# [Passage]
★ ★ ★ ★

Early finalization and memory leaks in C++/CLI library

Question

I'm having issues with finalizers seemingly being called early in a C++/CLI (and C#) project I'm working on. This seems to be a very complex problem and I'm going to be mentioning a lot of different classes and types from the code. Fortunately it's open source, and you can follow along here: Pstsdk.Net (mercurial repository) I've also tried linking directly to the file browser where appropriate, so you can view the code as you read. Most of the code we deal with is in the pstsdk.mcpp folder of the repository.

The code right now is in a fairly hideous state (I'm working on that), and the current version of the code I'm working on is in the Finalization fixes (UNSTABLE!) branch. There are two changesets in that branch, and to understand my long-winded question, we'll need to deal with both. (changesets: ee6a002df36f and a12e9f5ea9fe)

For some background, this project is a C++/CLI wrapper of an unmanaged library written in C++. I am not the coordinator of the project, and there are several design decisions that I disagree with, as I'm sure many of you who look at the code will, but I digress. We wrap much of the layers of original library in the C++/CLI dll, but expose the easy-to-use API in the C# dll. This is done because the intention of the project is to convert the entire library to managed C# code.

★ ★ ★ ★

# [Dataset rows]
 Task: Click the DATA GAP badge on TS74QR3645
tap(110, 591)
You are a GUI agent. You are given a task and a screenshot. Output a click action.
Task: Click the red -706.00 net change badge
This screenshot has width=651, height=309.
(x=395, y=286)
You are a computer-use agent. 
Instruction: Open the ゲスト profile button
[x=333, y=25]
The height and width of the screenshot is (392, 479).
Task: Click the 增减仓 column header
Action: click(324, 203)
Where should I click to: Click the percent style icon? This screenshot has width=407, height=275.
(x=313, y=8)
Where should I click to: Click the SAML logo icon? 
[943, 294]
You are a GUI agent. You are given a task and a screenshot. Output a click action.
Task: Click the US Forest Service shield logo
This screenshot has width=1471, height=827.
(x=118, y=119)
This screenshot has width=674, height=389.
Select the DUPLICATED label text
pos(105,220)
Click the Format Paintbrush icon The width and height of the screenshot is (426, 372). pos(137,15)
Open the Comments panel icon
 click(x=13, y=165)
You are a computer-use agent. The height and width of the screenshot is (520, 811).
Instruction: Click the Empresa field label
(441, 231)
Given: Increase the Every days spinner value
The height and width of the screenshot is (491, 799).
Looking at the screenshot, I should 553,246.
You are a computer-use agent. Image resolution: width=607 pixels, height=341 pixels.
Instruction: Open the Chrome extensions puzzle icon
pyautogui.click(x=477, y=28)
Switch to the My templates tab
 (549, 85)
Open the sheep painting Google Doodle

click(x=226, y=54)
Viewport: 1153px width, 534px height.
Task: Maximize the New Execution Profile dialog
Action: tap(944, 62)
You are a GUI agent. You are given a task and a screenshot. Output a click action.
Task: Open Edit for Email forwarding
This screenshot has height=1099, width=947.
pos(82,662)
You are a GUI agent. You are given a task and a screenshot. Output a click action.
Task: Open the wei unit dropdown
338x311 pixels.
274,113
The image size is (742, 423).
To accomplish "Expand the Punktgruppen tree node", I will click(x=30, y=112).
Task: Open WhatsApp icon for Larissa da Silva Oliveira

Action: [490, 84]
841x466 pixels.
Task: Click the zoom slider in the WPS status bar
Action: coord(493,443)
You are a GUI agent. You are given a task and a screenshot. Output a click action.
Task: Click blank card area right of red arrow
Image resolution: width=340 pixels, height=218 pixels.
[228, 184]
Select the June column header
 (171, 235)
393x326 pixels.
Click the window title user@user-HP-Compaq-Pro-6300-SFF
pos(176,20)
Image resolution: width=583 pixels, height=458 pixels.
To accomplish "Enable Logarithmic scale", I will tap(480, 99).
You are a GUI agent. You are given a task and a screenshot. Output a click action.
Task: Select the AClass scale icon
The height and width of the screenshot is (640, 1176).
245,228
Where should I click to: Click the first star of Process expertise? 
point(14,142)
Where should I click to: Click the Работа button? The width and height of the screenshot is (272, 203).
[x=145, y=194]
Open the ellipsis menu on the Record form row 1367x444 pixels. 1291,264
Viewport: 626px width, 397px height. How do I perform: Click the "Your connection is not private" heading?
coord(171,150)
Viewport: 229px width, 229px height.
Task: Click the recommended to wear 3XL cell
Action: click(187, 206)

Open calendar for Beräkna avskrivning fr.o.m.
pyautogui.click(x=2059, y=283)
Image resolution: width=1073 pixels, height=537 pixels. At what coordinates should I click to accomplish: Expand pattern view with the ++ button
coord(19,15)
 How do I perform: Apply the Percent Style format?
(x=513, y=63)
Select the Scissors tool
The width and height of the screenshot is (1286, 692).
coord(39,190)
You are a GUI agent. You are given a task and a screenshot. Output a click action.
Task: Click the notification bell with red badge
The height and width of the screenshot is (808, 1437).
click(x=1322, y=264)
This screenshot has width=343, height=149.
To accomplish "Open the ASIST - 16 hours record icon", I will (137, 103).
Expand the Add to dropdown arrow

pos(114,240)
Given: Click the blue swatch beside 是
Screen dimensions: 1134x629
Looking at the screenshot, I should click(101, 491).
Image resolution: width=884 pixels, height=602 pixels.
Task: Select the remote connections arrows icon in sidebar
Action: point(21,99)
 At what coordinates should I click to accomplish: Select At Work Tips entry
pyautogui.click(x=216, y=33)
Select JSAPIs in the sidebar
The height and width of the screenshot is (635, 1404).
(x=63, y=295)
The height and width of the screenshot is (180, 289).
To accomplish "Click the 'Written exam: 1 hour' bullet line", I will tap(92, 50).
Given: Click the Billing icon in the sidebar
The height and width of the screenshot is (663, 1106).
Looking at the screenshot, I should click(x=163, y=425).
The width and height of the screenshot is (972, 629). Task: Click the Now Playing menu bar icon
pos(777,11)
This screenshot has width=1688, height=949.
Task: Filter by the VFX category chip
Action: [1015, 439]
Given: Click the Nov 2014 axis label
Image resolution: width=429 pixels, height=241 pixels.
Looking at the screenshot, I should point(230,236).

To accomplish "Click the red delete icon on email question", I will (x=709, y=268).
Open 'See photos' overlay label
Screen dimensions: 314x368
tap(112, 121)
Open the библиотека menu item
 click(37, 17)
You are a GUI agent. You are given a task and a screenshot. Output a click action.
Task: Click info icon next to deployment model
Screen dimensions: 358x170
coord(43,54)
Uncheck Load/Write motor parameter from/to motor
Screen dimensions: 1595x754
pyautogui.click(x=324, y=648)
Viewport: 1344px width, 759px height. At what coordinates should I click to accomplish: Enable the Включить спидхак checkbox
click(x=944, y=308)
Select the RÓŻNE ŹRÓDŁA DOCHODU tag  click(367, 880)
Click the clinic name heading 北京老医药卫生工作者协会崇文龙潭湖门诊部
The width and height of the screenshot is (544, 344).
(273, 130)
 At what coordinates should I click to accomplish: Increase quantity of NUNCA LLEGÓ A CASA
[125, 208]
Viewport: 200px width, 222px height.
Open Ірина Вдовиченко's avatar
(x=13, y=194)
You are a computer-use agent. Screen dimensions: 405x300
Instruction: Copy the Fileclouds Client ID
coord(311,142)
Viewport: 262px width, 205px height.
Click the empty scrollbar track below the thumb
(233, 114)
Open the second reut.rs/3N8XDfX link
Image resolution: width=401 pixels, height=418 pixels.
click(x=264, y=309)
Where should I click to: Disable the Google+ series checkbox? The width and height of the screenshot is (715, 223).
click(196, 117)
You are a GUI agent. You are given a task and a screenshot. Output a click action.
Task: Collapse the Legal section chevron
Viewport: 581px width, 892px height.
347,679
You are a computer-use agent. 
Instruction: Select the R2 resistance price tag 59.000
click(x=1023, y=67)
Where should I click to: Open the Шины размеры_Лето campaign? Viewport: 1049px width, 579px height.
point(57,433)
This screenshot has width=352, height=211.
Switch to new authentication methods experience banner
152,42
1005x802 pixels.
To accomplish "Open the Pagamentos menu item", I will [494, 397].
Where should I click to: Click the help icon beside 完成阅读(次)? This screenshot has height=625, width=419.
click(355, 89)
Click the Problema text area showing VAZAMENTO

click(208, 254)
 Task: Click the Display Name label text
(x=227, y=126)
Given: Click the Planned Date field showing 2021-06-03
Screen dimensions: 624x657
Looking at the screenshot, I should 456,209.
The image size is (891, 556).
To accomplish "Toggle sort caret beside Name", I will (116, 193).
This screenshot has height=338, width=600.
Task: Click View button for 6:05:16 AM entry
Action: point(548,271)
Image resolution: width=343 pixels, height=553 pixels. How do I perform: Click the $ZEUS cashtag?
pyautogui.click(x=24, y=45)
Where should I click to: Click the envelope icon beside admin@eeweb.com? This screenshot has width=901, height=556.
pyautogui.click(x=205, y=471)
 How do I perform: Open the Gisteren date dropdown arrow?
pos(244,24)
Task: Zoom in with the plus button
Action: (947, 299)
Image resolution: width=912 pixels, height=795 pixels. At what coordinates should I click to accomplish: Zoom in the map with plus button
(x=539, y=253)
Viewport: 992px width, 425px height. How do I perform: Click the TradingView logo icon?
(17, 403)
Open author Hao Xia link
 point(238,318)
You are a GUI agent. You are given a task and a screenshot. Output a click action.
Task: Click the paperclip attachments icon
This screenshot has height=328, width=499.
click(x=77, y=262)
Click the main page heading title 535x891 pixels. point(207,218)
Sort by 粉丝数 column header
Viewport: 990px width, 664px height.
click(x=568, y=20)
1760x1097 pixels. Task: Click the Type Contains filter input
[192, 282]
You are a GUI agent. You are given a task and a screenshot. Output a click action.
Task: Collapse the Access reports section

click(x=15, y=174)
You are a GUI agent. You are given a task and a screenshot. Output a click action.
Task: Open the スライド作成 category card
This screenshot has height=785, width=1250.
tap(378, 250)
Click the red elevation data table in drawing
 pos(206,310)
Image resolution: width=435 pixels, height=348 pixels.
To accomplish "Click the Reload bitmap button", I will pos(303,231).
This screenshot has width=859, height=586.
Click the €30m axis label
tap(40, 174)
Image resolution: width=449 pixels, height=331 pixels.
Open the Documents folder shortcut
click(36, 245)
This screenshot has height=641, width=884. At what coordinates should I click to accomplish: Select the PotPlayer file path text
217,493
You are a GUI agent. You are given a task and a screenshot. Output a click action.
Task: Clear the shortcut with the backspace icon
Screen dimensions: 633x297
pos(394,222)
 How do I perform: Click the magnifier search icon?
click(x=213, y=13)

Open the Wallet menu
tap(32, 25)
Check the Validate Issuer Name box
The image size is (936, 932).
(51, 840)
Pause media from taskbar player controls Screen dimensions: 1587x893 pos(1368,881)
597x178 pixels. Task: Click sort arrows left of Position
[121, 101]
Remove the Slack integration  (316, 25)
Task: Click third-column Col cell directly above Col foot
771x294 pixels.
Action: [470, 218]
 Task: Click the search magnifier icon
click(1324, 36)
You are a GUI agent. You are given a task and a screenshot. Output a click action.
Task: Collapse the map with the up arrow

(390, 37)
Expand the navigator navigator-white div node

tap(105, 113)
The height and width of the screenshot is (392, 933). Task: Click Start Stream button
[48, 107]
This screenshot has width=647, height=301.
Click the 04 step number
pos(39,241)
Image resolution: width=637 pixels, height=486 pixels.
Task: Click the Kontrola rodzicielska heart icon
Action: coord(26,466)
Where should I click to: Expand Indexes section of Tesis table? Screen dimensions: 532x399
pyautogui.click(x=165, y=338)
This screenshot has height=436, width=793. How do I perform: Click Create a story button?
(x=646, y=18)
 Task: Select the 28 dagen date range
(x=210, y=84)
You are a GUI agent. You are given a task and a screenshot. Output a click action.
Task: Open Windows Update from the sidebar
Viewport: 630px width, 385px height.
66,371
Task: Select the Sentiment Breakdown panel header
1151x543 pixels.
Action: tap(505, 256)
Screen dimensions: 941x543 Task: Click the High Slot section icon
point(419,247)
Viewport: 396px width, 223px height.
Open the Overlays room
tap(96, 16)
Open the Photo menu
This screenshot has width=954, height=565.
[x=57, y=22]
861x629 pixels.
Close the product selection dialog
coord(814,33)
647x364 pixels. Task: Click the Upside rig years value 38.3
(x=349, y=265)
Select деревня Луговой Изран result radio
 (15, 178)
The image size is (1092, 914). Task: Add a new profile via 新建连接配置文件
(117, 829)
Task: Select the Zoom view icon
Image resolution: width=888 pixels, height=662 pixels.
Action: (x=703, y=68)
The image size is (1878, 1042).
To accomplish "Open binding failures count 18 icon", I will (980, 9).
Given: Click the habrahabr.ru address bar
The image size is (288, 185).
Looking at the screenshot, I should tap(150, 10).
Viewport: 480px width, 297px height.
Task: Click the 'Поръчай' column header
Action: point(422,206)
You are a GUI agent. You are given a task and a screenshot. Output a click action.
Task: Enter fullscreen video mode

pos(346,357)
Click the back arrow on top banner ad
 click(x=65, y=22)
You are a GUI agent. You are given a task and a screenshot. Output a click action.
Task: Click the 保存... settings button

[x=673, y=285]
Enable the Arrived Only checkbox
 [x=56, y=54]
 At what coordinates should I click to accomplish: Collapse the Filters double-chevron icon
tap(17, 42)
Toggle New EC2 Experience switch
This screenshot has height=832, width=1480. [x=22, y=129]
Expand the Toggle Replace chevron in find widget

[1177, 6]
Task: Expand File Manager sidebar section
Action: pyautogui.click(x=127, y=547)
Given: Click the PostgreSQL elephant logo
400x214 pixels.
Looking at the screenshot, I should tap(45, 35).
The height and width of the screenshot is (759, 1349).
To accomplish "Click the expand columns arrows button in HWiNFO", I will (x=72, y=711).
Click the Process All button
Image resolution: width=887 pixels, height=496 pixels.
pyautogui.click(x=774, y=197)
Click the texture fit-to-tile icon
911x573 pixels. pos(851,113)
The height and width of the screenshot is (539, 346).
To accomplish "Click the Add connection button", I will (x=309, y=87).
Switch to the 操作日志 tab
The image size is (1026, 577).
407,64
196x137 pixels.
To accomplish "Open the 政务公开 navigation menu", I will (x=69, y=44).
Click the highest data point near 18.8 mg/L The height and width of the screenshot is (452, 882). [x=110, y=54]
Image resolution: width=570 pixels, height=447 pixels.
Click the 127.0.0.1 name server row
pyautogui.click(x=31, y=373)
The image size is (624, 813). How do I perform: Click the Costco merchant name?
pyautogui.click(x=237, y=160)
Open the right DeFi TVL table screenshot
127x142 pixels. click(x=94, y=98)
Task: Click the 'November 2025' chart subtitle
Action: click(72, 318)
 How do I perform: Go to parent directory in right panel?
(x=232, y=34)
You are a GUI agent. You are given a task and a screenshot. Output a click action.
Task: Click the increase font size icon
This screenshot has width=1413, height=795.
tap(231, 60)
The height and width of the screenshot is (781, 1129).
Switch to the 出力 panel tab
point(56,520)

★ ★ ★ ★

# [Work to complete]
- a) Reproduce verbatim the part of the finalization question running from "Early finalization and" down to "of the repository.".
- b) Carry on writing the finalization question from its last sentence.

# [Task answers]
- a)
Early finalization and memory leaks in C++/CLI library

Question

I'm having issues with finalizers seemingly being called early in a C++/CLI (and C#) project I'm working on. This seems to be a very complex problem and I'm going to be mentioning a lot of different classes and types from the code. Fortunately it's open source, and you can follow along here: Pstsdk.Net (mercurial repository) I've also tried linking directly to the file browser where appropriate, so you can view the code as you read. Most of the code we deal with is in the pstsdk.mcpp folder of the repository.

- b)
If you're able to get the code to compile, you can use this test code to reproduce the problem.

The problem

The latest changeset, entitled moved resource management code to finalizers, to show bug, shows the original problem I was having. Every class in this code is uses the same pattern to free the unmanaged resources. Here is an example (C++/CLI):

DBContext::~DBContext()
{
    this->!DBContext();
    GC::SuppressFinalize(this);
}

DBContext::!DBContext()
{
    if(_pst.get() != nullptr)
        _pst.reset();            // _pst is a clr_scoped_ptr (managed type)
                                 // that wraps a shared_ptr<T>.
}

This code has two benefits. First, when a class such as this is in a using statement, the resources are properly freed immediately. Secondly, if a dispose is forgotten by the user, when the GC finally decides to finalize the class, the unmanaged resources will be freed.

Here is the problem with this approach, that I simply cannot get my head around, is that occasionally, the GC will decide to finalize some of the classes that are used to enumerate over data in the file. This happens with many different PST files, and I've been able to determine it has something to do with the Finalize method being called, even though the class is still in use.

I can consistently get it to happen with this file (download)¹. The finalizer that gets called early is in the NodeIdCollection class that is in DBAccessor.cpp file. If you are able to run the code that was linked to above (this project can be difficult to setup because of the dependencies on the boost library), the application would fail with an exception, because the _nodes list is set to null and the _db_ pointer was reset as a result of the finalizer running.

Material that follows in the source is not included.